(SOURCE PASSAGE begins)

The Democratic-run House on Thursday voted overwhelmingly in favor of a bipartisan bill that would give small businesses more time to use emergency loans and let borrowers spend less of their loan proceeds on payroll.
The action comes as Senate Republicans and the Trump administration also have backed extending the deadline for spending Paycheck Protection Program money beyond the current eight weeks, though they haven’t sounded supportive of relaxing a PPP rule that requires that 75% of loan proceeds go toward payroll expenses.
The House bill, called the Paycheck Protection Program Flexibility Act, makes changes to the PPP that include extending the period for using loans to 24 weeks. It also would let borrowers spend just 60%, rather than 75%, of their loan proceeds on paying workers and still be eligible for loan forgiveness.
An earlier version of the legislation eliminated the 75% rule, in line with what many industry groups have lobbied for. But unions reportedly blasted that provision as a “major setback in the battle we are fighting to protect American workers,” and the bill was changed.

(SOURCE PASSAGE ends)

» **REQUIREMENT**
Please repeat word for word the part of the PPP passage starting with "The action comes" and going on through "toward payroll expenses.". The material after this isn't needed.

(GIVEN DATA begins)

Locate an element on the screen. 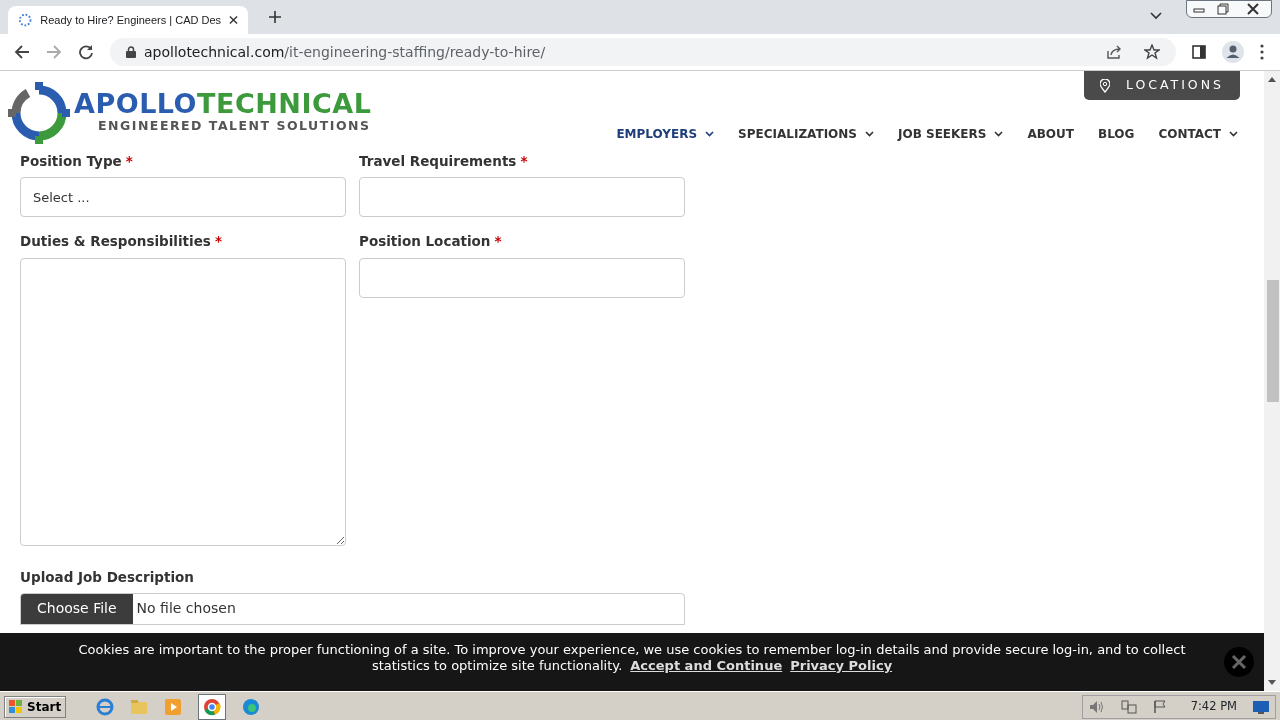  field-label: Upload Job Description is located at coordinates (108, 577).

(GIVEN DATA ends)

» **TASK RESPONSE**
The action comes as Senate Republicans and the Trump administration also have backed extending the deadline for spending Paycheck Protection Program money beyond the current eight weeks, though they haven’t sounded supportive of relaxing a PPP rule that requires that 75% of loan proceeds go toward payroll expenses.